A chrysalis is a hard shell that shrouds the metamorphosis of an insect from its larval stage to its mature moth or butterfly form. It’s not a transformation with larval legs becoming moth legs or larval eyes becoming butterfly eyes. Rather, the larva completely disintegrates and in that DNA mush a new organization happens that we then call moth or butterfly.
A biology teacher and painting student, Barbara Heaton, was fascinated by different chrysalis shapes and the metamorphosis they encase. She wanted to use this motif in making art.
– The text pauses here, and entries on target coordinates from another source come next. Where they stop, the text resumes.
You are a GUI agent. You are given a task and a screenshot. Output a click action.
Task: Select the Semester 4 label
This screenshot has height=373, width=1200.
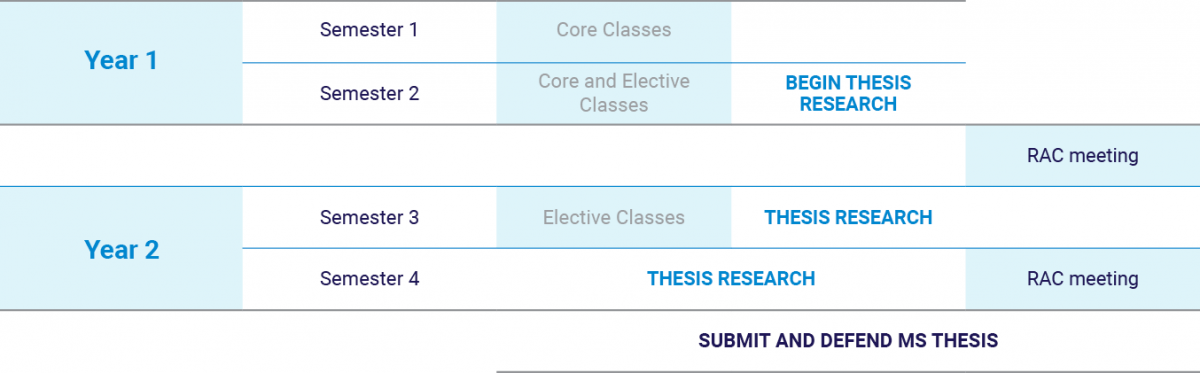(369, 279)
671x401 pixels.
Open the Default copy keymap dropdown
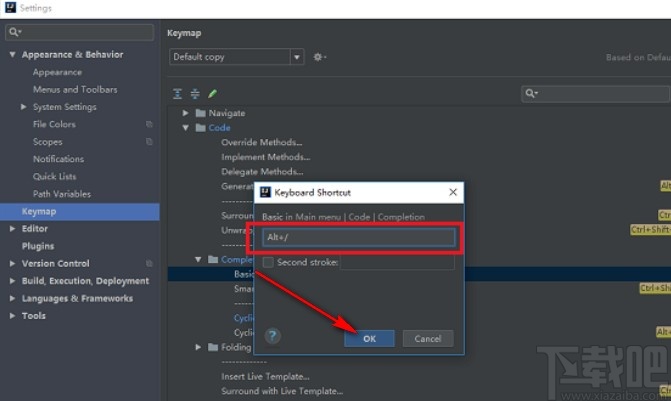236,57
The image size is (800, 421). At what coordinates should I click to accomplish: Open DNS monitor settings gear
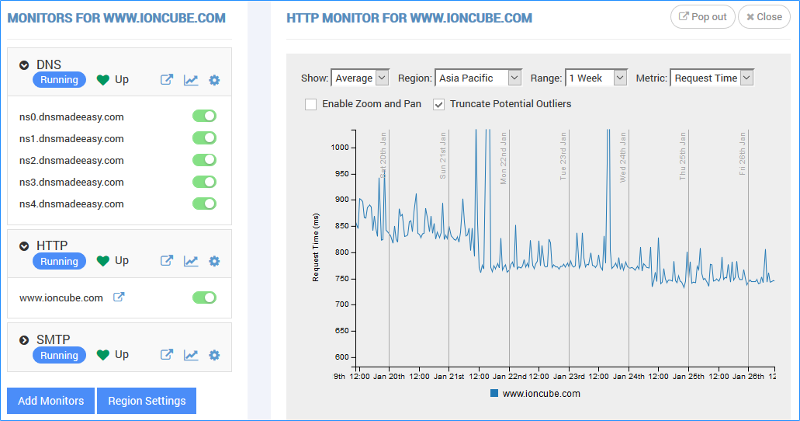(x=214, y=80)
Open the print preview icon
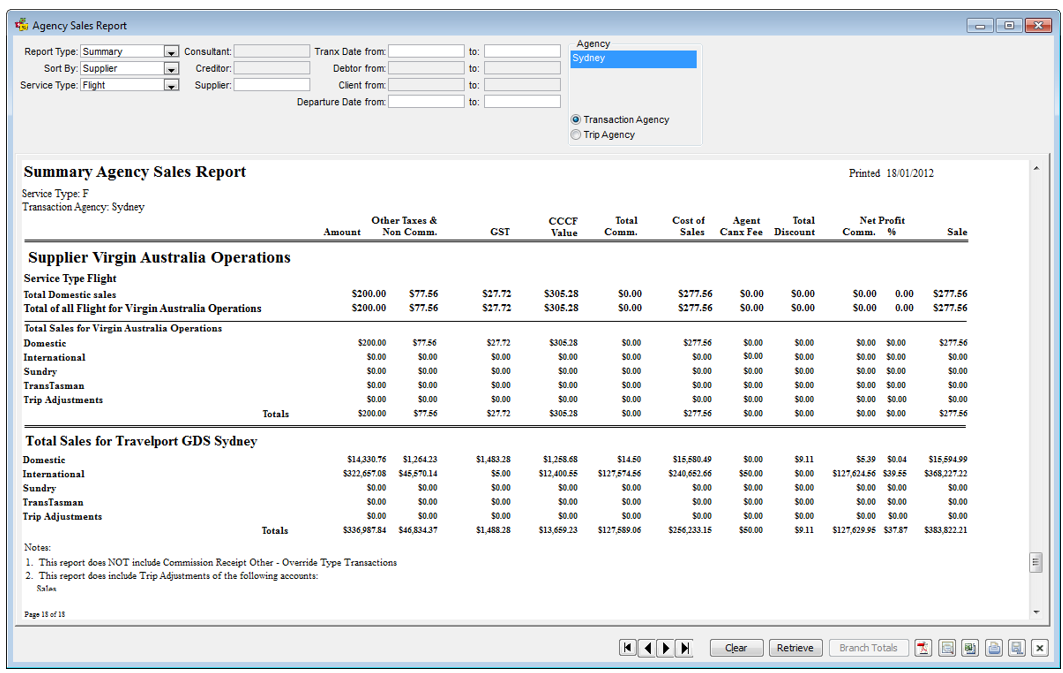Screen dimensions: 1063x673 coord(946,647)
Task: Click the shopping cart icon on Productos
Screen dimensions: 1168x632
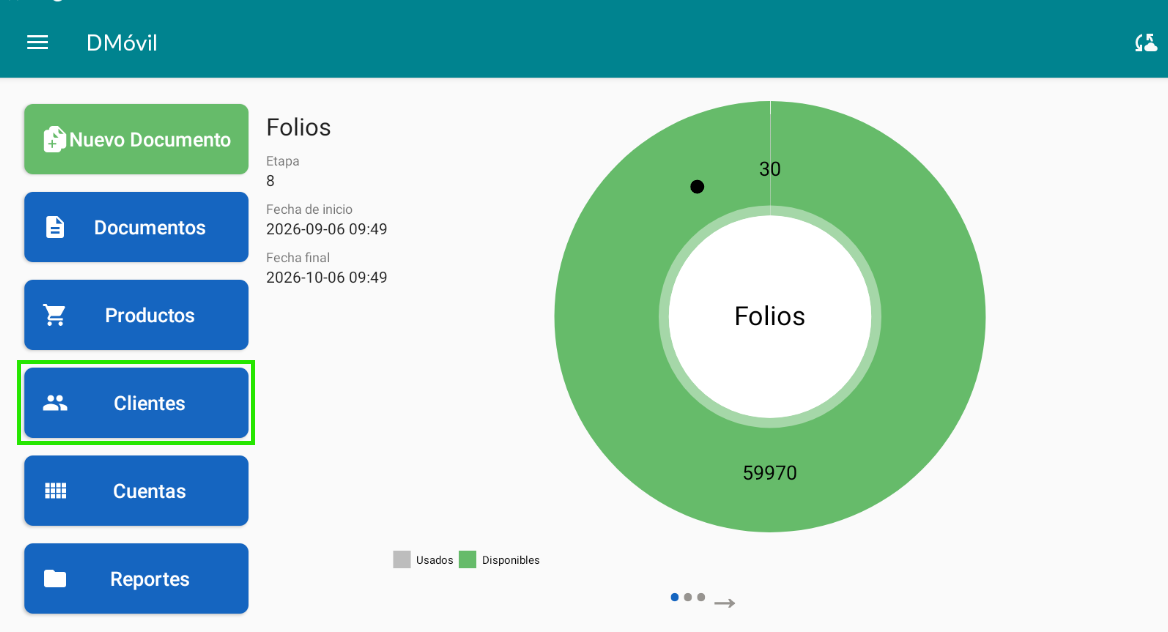Action: click(x=54, y=315)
We started with the MarcaRelliassumption that the work had to be large and experimented with various materials and approaches, including collaging linen pieces in the form of the chrysalis sections that would then be attached onto a large canvas–reminiscent of Conrad Marca-Relli’s work in the 1950’s.
The artist then abandoned the linen/canvas idea and instead used x-rays of spinal cords she had saved from a medical adventure in her own family. A brilliant, moving and fragile convergence: the chrysalis and the spinal cord. The chrysalis is simply a caterpillar’s way of dying so that a butterfly can be born. Simply and not so simply. It’s a metamorphosis that the imagination won’t just let be, it provokes a poetic look.

The x-ray pieces are chrysalis-cut and epoxy-glued to 20 x 18 mylar, which is suspended an inch from the wall with magnets and pegs. In a gallery exhibit there would be four of these panels in a horizontal row, each with a different chrysalis. Exquisite, a moving experience.